PASSAGE PROVIDED:
**********
Every point you've argued here has been scientifically incorrect. Why do you continue to trust sources that are always wrong? And why won't you tell us where you are getting this information from?

 

[Astrid]

Once again: where did you get the idea that that's the only mechanism for antibacterial resistance? A major mechanism of penicillin resistance, for example, is an enzyme (beta-lactamase) that chemically attacks the antibiotic -- it's not the loss of anything. We also know, because it's been demonstrated experimentally, that beta-lactamase activity can arise spontaneously in randomly mutated proteins and that a small number of mutations can convert a protein with a different function into a beta-lactamase.

Every point you've argued here has been scientifically incorrect. Why do you continue to trust sources that are always wrong? And why won't you tell us where you are getting this information from?

Wait for it...

 

[Shemjaza]

Well yes, I have several old car batteries that serve a new function- weights for woodworking projects.

The problem is the same; entropy, in this case mutation, degrades the specificity of the information. And this is a one way street-
Entropy will not spontaneously restore an old battery or restore flight to an ostrich.

Similarly a bear may LOSE the ability to produce pigment in it's fur, and yes, this provides a useful 'new' function as camouflage in the arctic.
And this is what we observe and describe as micro-evolution

But again it represents a degradation of original function which is not reversible by the same process; that is why this represents devolution in this context, the bear has lost a genetic function it cannot regain- it's an evolutionary dead-end.

Probability depends on specific examples- but there will always be infinitely more random mutations that will destroy the specificity of information, rather than enhance it.

This appears to be an unsupported idea.

I've never seen an objective method of measurement or a metric for the specificity of information.

Without that it's impossible to make absolute declarations about probability or even increases and decreases.

It's an argument by personal conviction and simple analogy, not science.

But please, if there is a method I'd be very interested to see how it worked.

 

[Shemjaza]

Jaws that derive from gill arches

And so on... I guess the change of a flatworm into a human wasn't evolution, it was just a series of genetic degenerations.

 

[Guy Threepwood]

This appears to be an unsupported idea.

I've never seen an objective method of measurement or a metric for the specificity of information.

Without that it's impossible to make absolute declarations about probability or even increases and decreases.

It's an argument by personal conviction and simple analogy, not science.

But please, if there is a method I'd be very interested to see how it worked.

Me neither.

Likewise there is no objective measurement to determine whether a person is bald or not.
It's simply a semantic argument that runs 'if I refuse to accept your definition of something, it doesn't exist'

Yet we all know what a bald man is, and we all know that genetic information specifies biological function.
As we all know that degrading digital information makes it less specific, and losing hair makes you more bald! not the opposite.

Similarly; how do we objectively quantify the specificity of information in a page from War & Peace?
We can argue that all day, but no measurement will change the fact, that randomly corrupting the information is infinitely more likely to degrade the specificity than enhance it.

 

[Guy Threepwood]

And so on... I guess the change of a flatworm into a human wasn't evolution, it was just a series of genetic degenerations.

Exactly, degeneration of genes through random corruption would never evolve a flatworm into a human, the opposite phenomenon is required. Hence the Royal Society's member's recent characterization of Darwinism, that it still lacks a theory of the generative.
**********
Reproduce the passage of the evolution forum thread that begins at the words "The problem is" and stops after the words "to an ostrich.".
**********
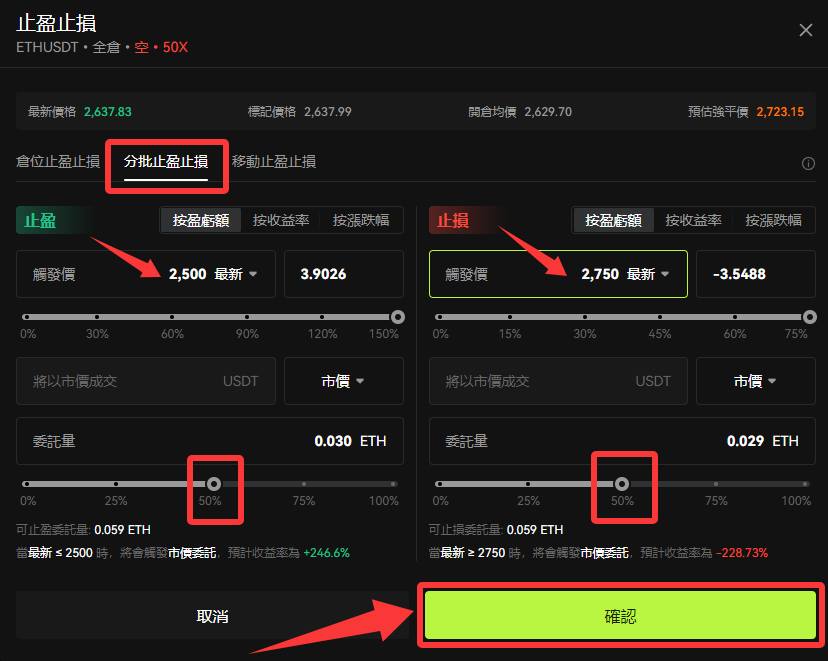
Task: Select 按漲跌幅 mode for take-profit
Action: pyautogui.click(x=361, y=220)
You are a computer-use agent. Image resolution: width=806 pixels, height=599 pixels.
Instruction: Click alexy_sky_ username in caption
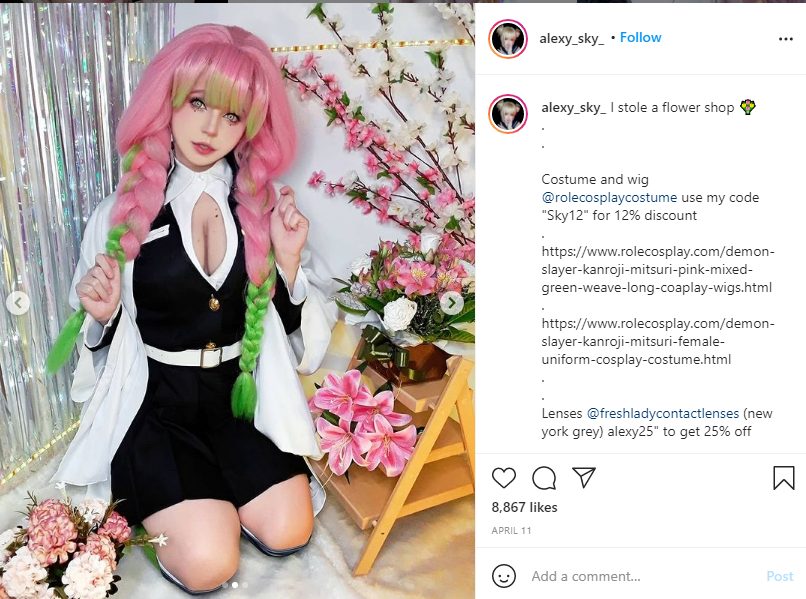(574, 107)
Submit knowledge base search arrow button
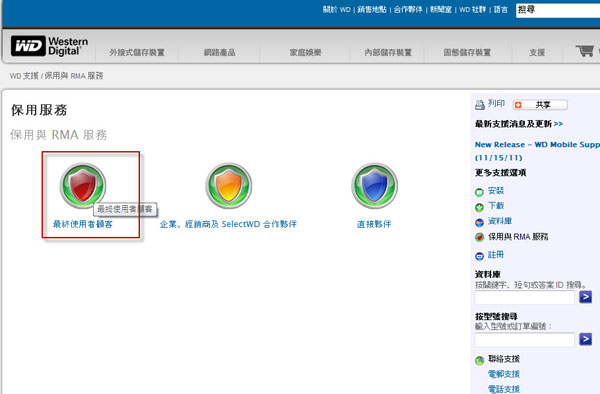 pyautogui.click(x=585, y=297)
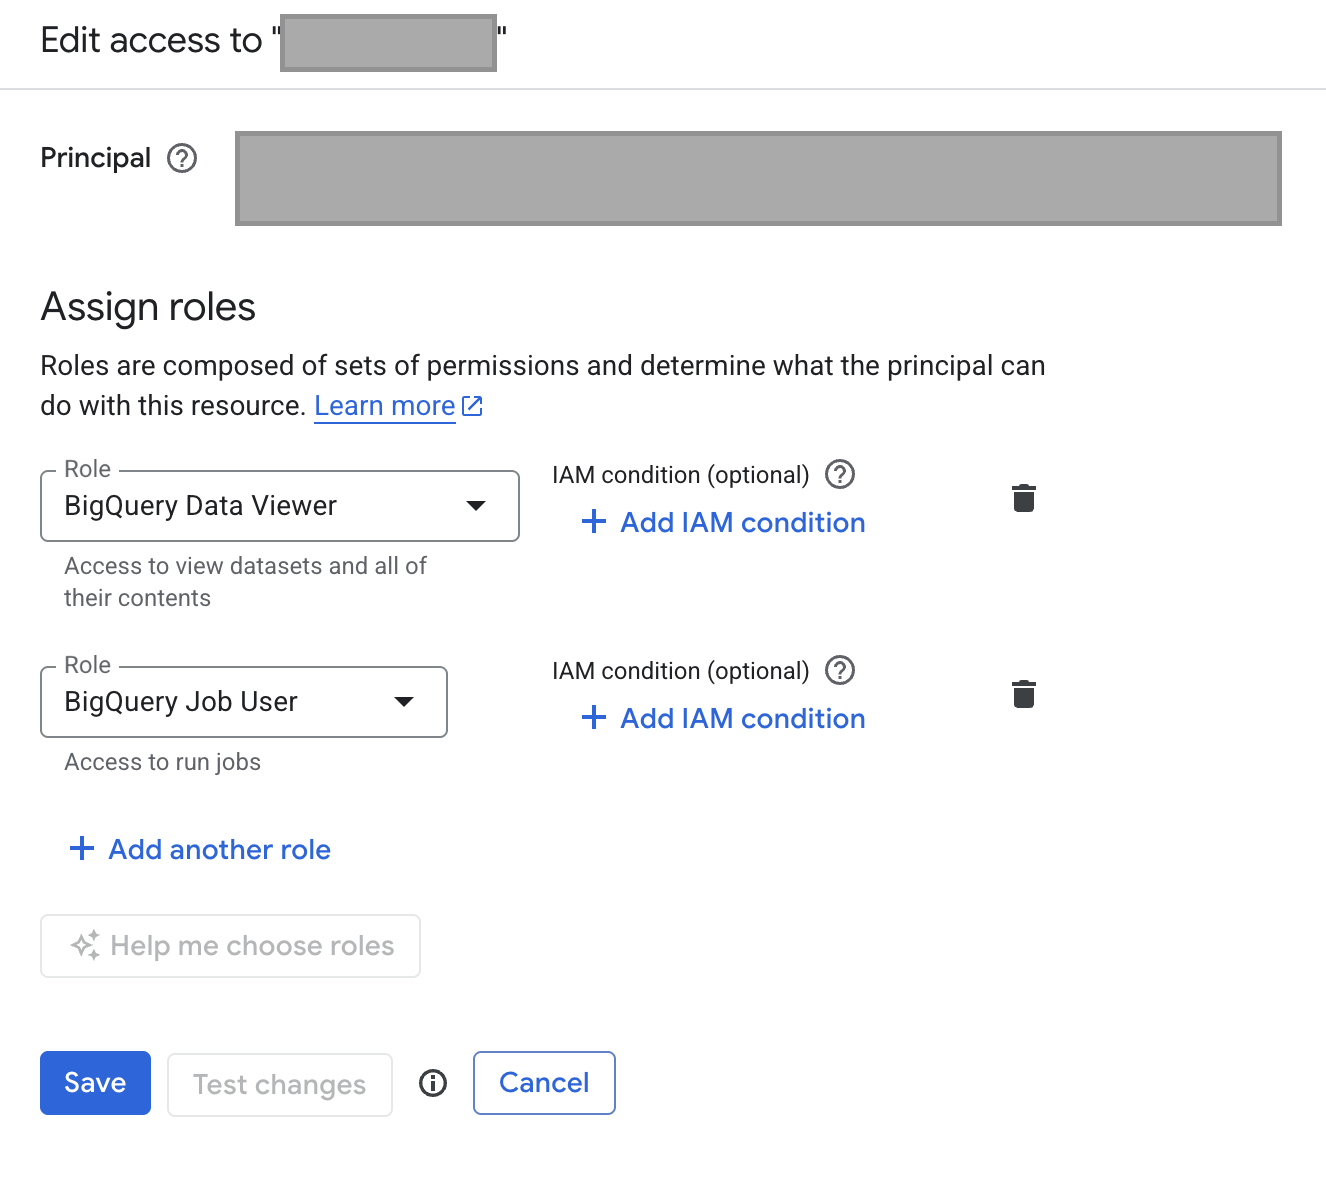Click the info icon beside Test changes
The width and height of the screenshot is (1326, 1178).
point(433,1083)
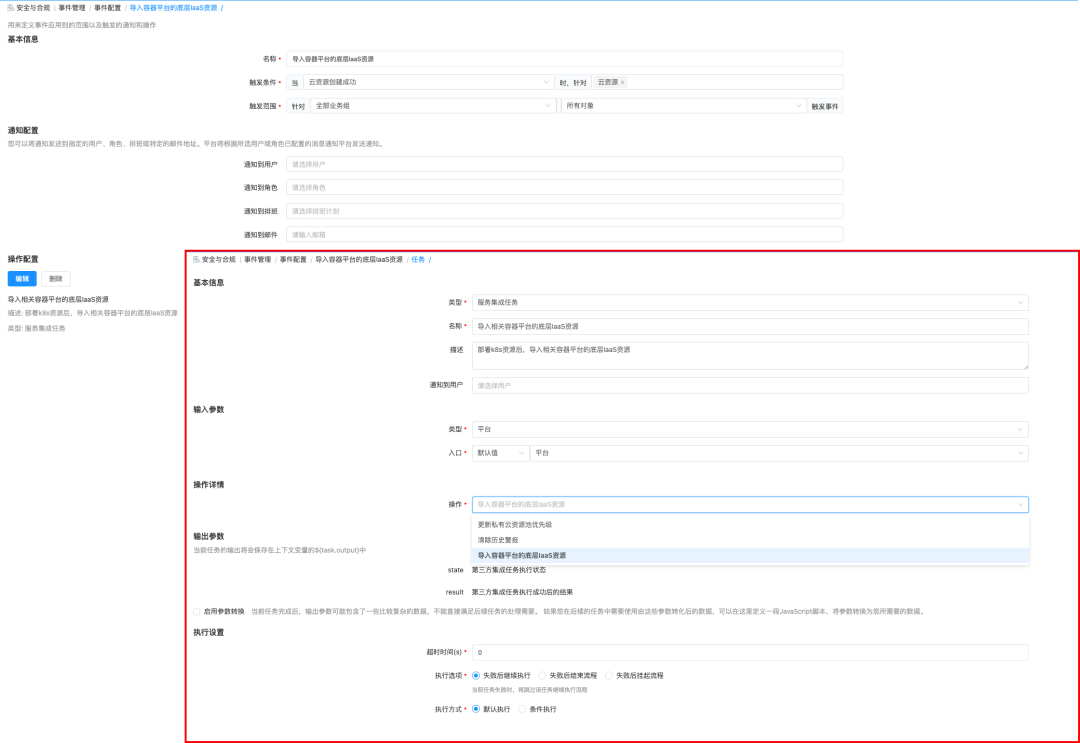The image size is (1080, 743).
Task: Click the security compliance shield icon in top breadcrumb
Action: tap(12, 9)
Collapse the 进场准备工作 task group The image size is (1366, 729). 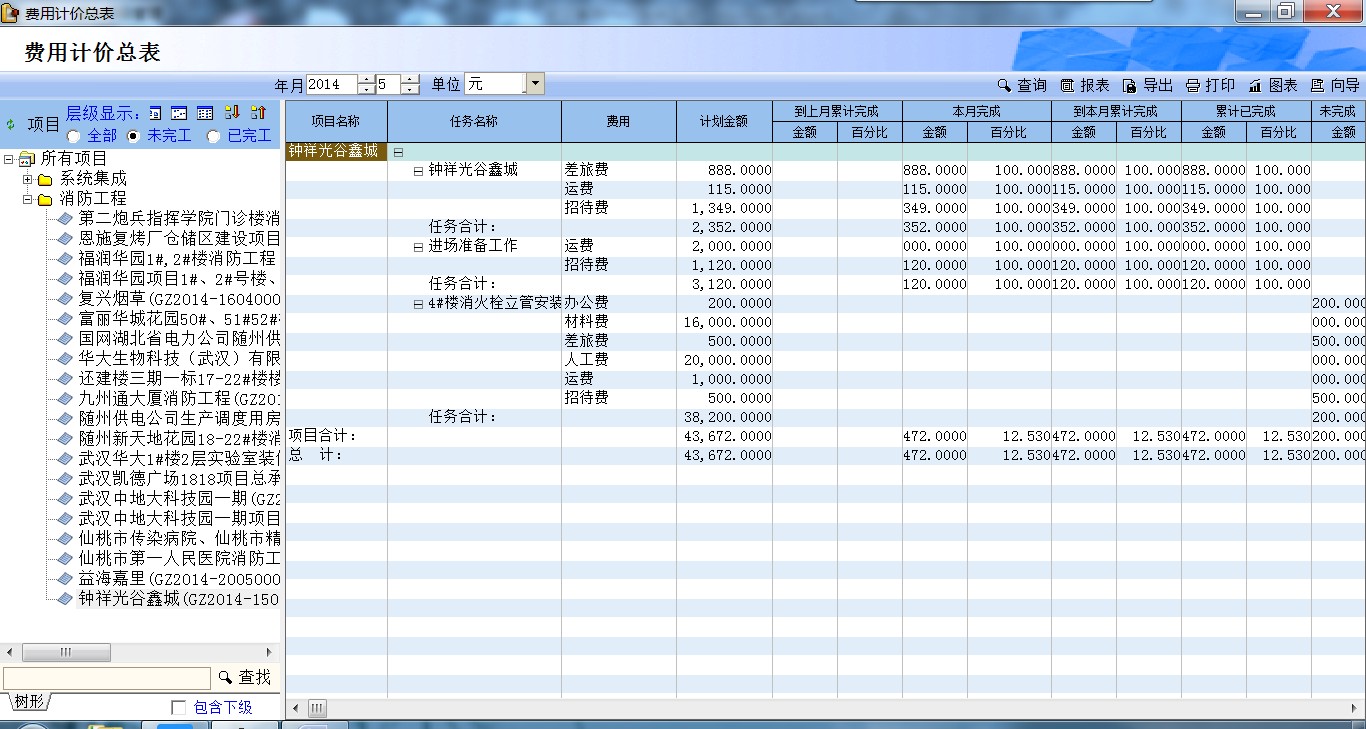coord(418,247)
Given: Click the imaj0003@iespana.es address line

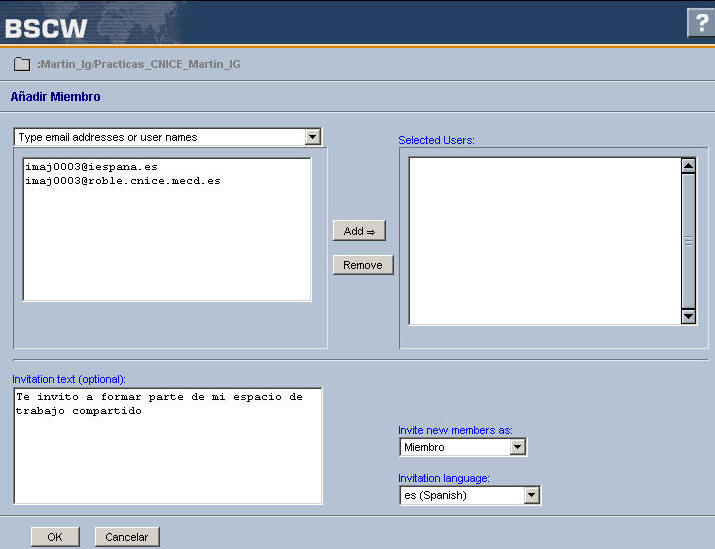Looking at the screenshot, I should [91, 167].
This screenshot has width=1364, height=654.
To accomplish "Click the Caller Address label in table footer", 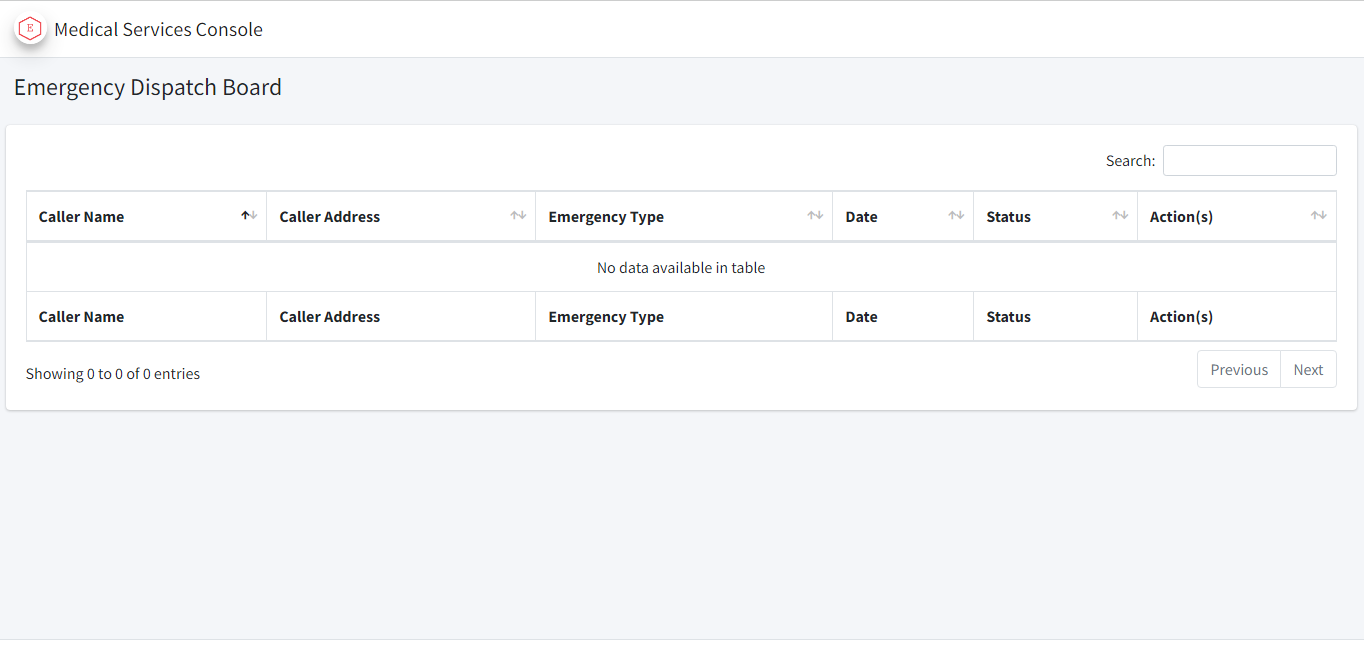I will 329,317.
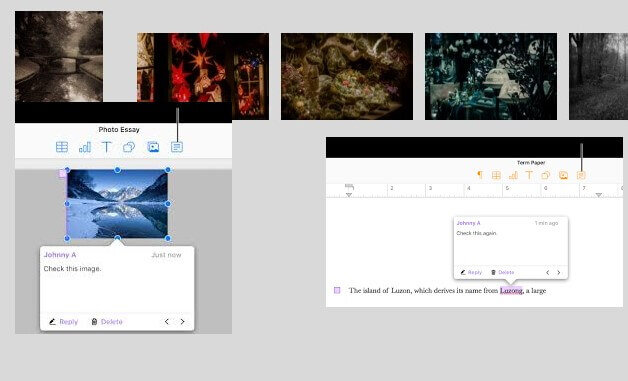Viewport: 628px width, 381px height.
Task: Insert a shape in Photo Essay toolbar
Action: pos(129,147)
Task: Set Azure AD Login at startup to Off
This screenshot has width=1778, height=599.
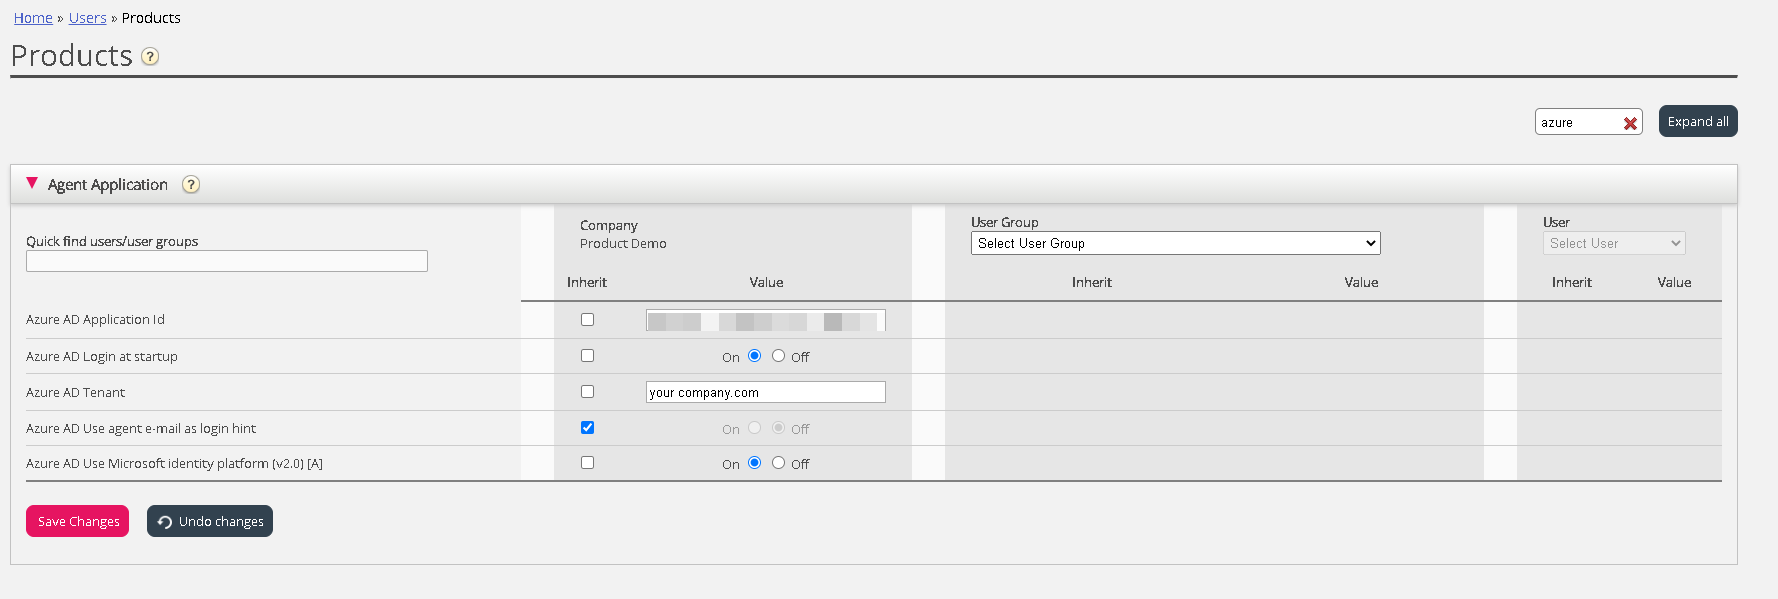Action: (x=778, y=356)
**********
RESULT OF THIS TASK:
The problem is the same; entropy, in this case mutation, degrades the specificity of the information. And this is a one way street-
Entropy will not spontaneously restore an old battery or restore flight to an ostrich.